Lilith walked for a long time. She found a discarded backpack and placed the bible artefact that Ken had given her inside. During the day more and more people emerged, most looking shellshocked. They were quiet, slow and fearful.
Lilith knew earth was not like this. Not all the time. She’d seen fire and fury in those soldiers that rescued her, and a great deal of courage. Sometimes, a car passed her by. Perhaps some were still leaving the cities. Or perhaps, they were coming back.
The quiet of the day and the lack of demons might make them think the worst was over. Lilith knew it wasn’t. She knew the Devil was finally free from hell. She felt it. And then she saw it.
A door opened along the sidewalk in front of her. Lilith saw a man stagger out and walk off along the middle of the road, taking advantage of the quiet street. Lilith heard sounds coming from inside the place and, instinctively, she knew it was a television. She’d never seen one but had been well-versed on Earth’s creations. She opened the door and walked into a bar, sudd
enly surrounded by noise.
Three men and two women were seated at the bar, drinks standing in front of them. The sound came from the twenty-two-inch box they were watching. It reported the news . . . and the news was telling everyone to find safety, to grab their loved ones and leave, because Lucifer had arrived on earth.

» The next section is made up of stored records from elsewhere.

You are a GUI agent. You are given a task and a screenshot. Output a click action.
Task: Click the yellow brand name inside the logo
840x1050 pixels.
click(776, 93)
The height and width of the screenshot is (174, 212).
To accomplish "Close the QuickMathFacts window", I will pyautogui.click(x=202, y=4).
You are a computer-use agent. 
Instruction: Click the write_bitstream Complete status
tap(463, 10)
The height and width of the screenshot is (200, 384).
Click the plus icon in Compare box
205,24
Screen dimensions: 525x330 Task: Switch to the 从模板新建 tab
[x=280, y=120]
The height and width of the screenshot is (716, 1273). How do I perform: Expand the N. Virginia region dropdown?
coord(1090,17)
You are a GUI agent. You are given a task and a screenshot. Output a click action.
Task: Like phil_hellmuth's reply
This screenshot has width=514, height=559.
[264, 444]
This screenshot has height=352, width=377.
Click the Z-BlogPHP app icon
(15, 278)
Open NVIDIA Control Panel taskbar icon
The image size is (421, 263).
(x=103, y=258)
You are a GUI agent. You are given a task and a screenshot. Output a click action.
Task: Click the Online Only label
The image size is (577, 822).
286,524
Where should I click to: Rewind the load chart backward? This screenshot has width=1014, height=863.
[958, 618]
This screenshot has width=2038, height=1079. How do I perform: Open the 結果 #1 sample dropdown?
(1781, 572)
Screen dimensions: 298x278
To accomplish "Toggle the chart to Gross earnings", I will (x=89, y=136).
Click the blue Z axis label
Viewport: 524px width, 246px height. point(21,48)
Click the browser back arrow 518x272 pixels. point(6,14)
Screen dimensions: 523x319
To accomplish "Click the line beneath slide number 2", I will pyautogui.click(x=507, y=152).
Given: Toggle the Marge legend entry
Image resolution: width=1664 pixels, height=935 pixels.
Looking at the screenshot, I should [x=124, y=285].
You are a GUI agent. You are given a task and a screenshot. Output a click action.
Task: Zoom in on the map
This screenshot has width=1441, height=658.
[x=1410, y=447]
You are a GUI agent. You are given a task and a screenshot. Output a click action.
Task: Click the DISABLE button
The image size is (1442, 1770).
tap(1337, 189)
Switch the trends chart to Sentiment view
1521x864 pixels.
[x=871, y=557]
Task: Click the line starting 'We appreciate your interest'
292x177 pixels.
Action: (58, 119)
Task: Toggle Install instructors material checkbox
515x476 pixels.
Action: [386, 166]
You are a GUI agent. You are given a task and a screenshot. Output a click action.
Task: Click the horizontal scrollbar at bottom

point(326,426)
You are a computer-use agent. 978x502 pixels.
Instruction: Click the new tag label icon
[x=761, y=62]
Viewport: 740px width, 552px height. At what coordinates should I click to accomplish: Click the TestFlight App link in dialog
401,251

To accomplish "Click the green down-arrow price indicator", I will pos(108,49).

Lilith saw the incredulity on people’s faces, the dazed trauma. They couldn’t believe the evidence before their eyes. They thought it was fake news but, if so, why were all the respected broadcasters and TV stations in on it? Why was the President confirming it? Why was there video footage of real demonic beats attacking New York, Paris and London?
Still, they sat stunned.
Lilith walked back out and continued her journey. She knew exactly where she’d lived. Her mother had drilled it into her from the earliest age she’d been receptive to words. She knew her address as well as she knew her name.
Finally, after days of trekking, her quest was at an end. She was nervous and she was determined. Her goal was to leave her father, her motivation to find her mother. After that, they would figure something out. They would survive.
She knocked on a pastel-green-colored door, stepped back and waited. Somehow, she knew her mother would be home.
She wasn’t disappointed.
Lilith drew a deep breath as the door opened. A figure moved into sight. A figure she realized that she loved with all her heart.
The blond woman stared and blinked at her for only five seconds before her face crumpled and she all but fell to her knees. Lilith rushed forward to steady her.
“Is it really you? Oh Lord, oh my Lord.” She subsided into sobs. Lilith wrapped the woman up in her arms and pushed her gently back into the house. She didn’t want anyone seeing her enter this place. There was still a terrible demon at her back. Somewhere.
They collapsed in the hallway, unable to make it more than three feet. Lilith’s mother was distraught, ecstatic and incredibly overwhelmed. Lilith felt pure joy, love and acceptance for the first time that she could remember.